* TASK GOAL *
As the answer, give exactly the lines of the records below from the one with "Given: Expand the 不透明度 opacity dropdown arrow" through the one with "This screenshot has width=731, height=715.", ends included and pictures left out.

* SUPPLIED DATA *
------

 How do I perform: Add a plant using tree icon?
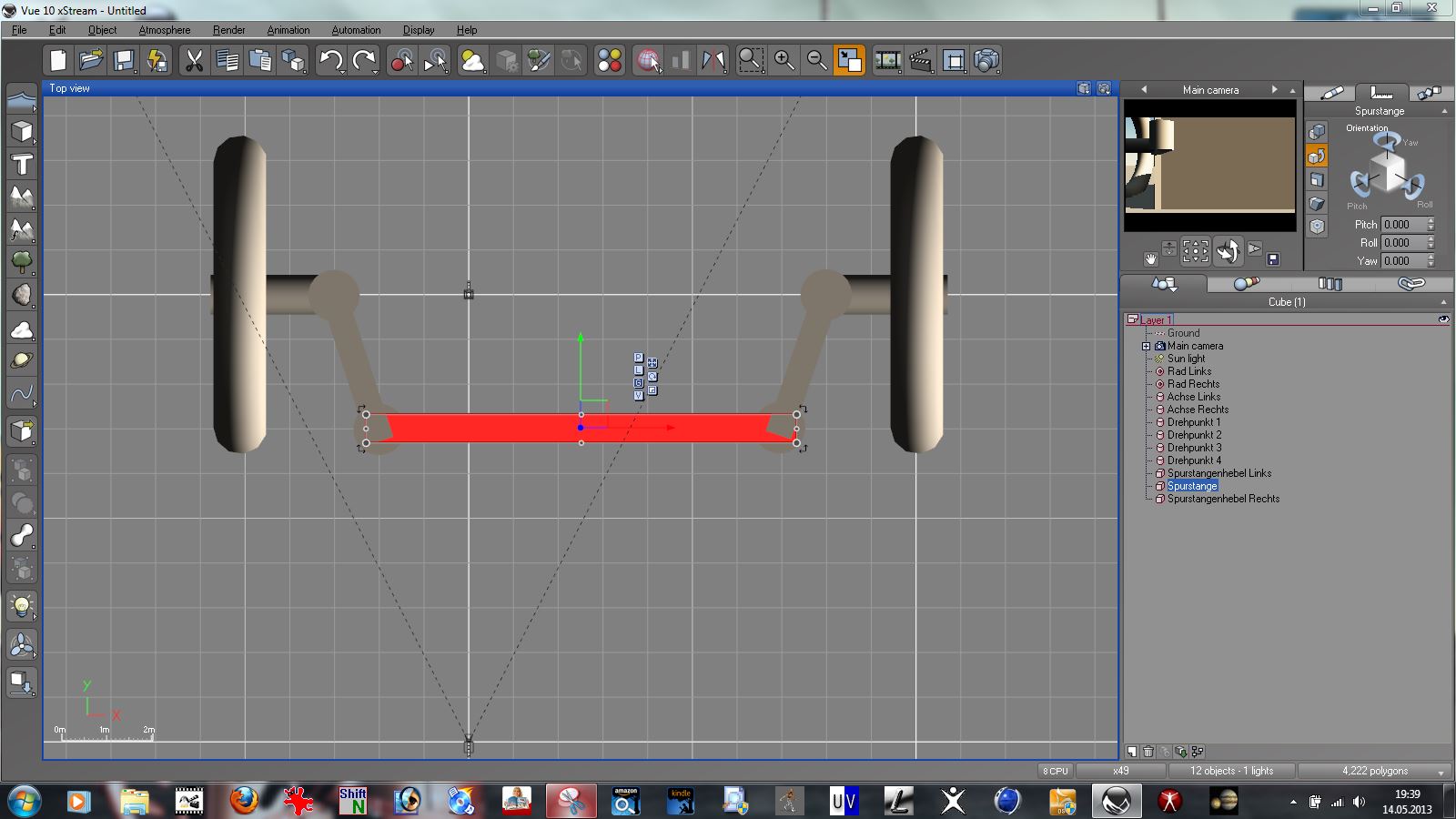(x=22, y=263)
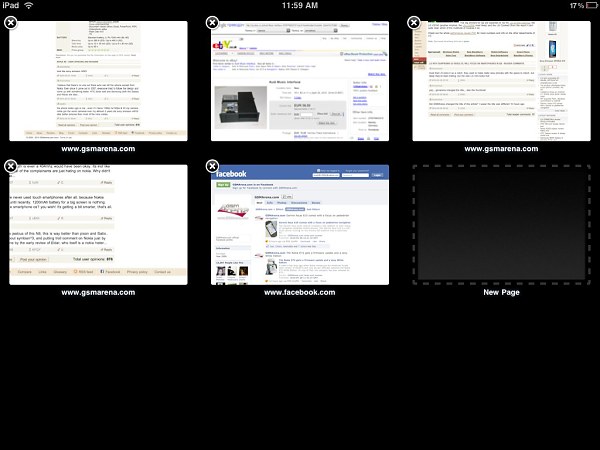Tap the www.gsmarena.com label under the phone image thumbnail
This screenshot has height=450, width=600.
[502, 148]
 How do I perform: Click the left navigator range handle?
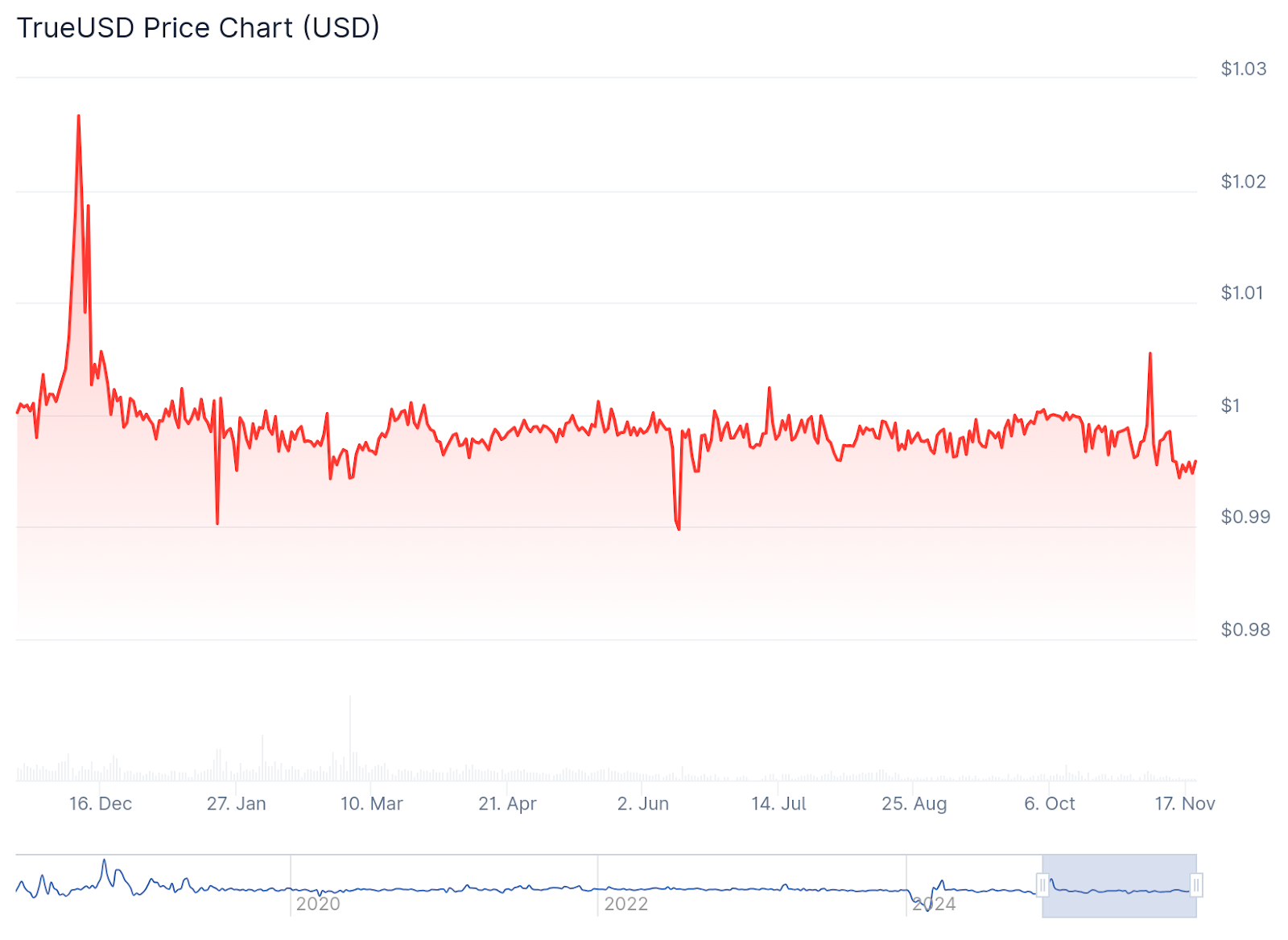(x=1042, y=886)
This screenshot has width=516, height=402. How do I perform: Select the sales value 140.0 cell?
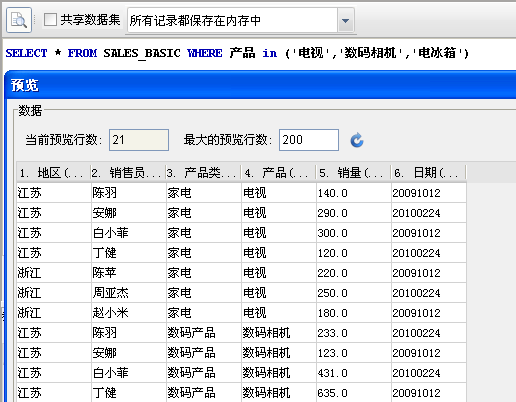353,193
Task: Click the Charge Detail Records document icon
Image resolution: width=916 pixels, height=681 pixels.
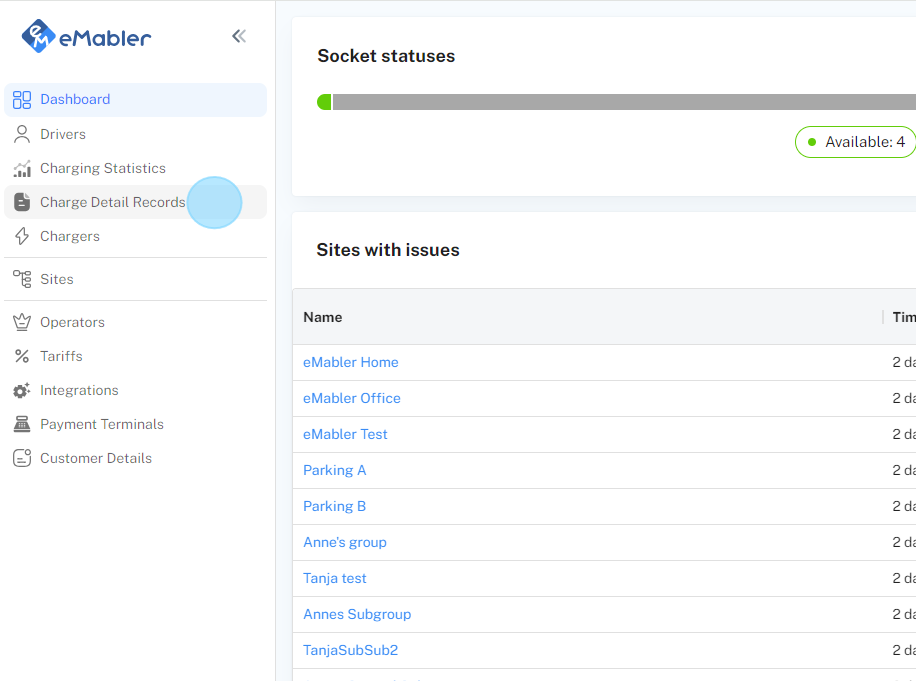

------

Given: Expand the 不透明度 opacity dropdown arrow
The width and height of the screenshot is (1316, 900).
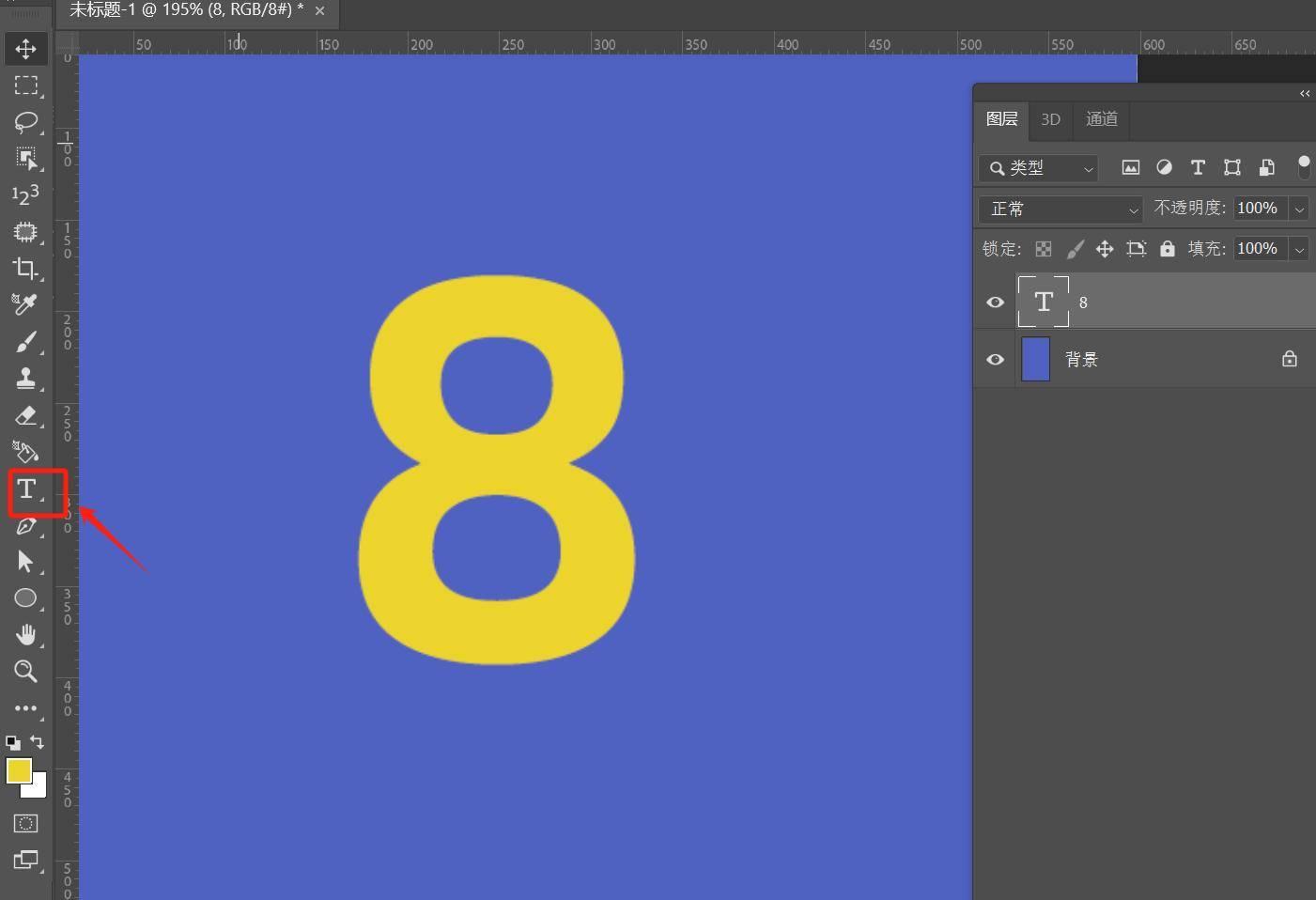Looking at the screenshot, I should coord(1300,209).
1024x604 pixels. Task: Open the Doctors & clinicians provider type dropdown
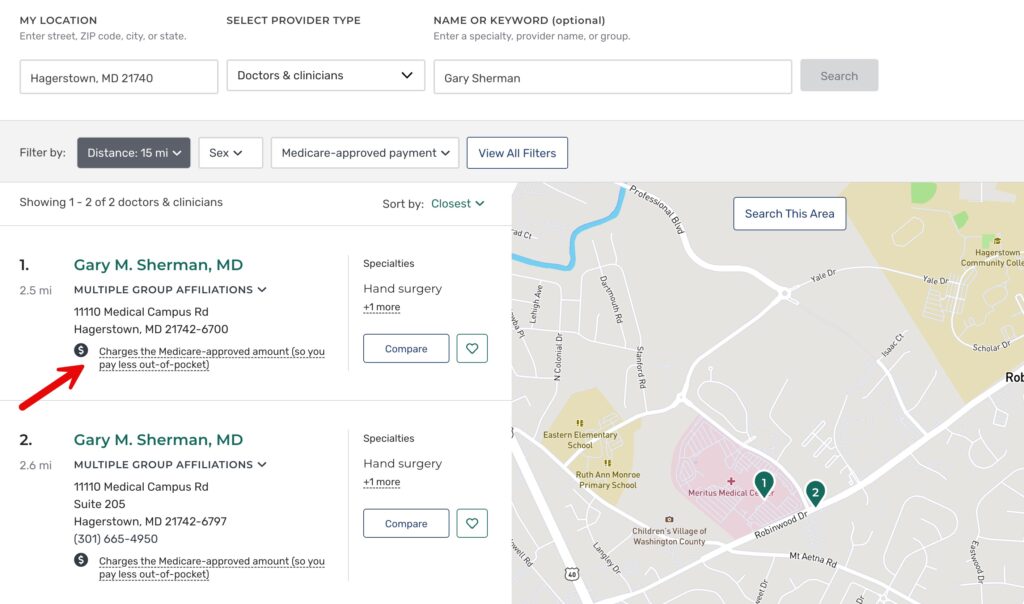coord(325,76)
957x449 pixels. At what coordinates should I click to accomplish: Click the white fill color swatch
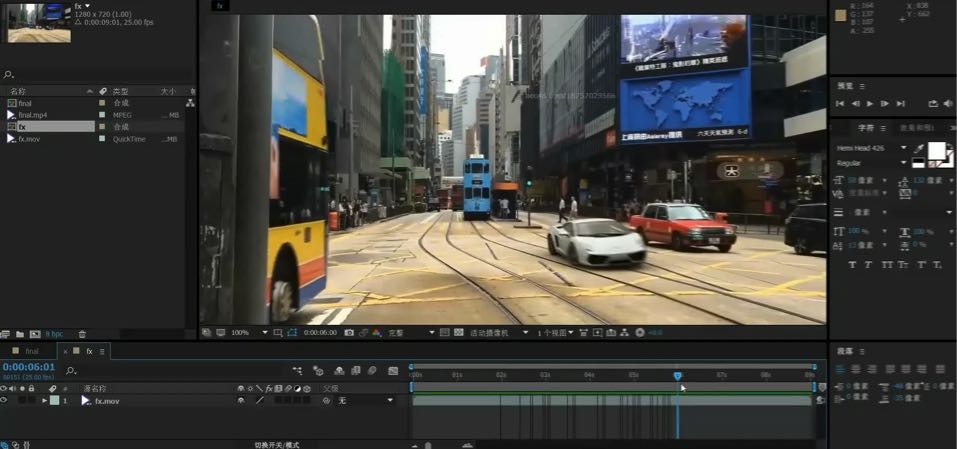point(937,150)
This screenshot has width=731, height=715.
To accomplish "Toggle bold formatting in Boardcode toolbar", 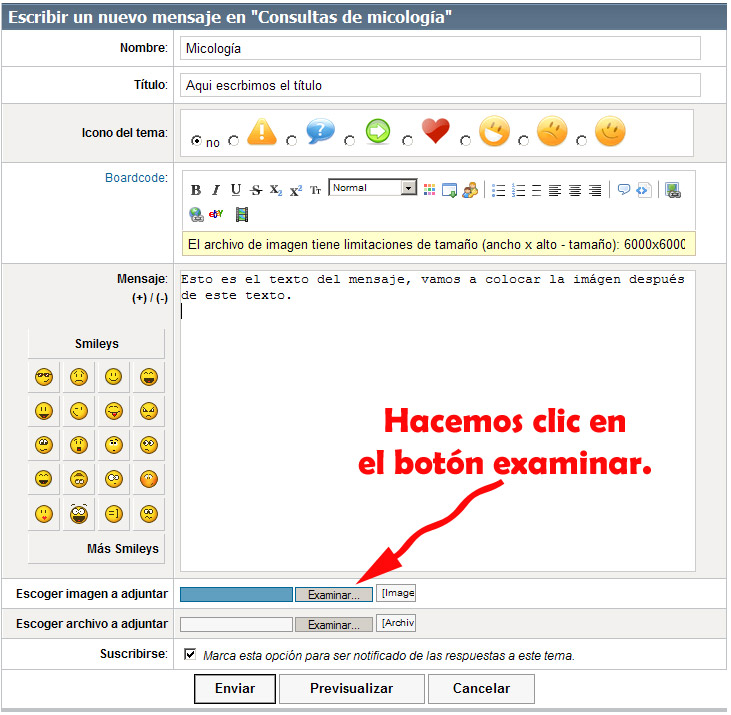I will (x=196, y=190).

------

* WRITTEN RESPONSE *
Given: Expand the 不透明度 opacity dropdown arrow
The width and height of the screenshot is (1316, 900).
Looking at the screenshot, I should coord(1300,209).
1024x604 pixels. Task: Open the Doctors & clinicians provider type dropdown
coord(325,76)
957x449 pixels. At what coordinates should I click to accomplish: Click the white fill color swatch
point(937,150)
This screenshot has width=731, height=715.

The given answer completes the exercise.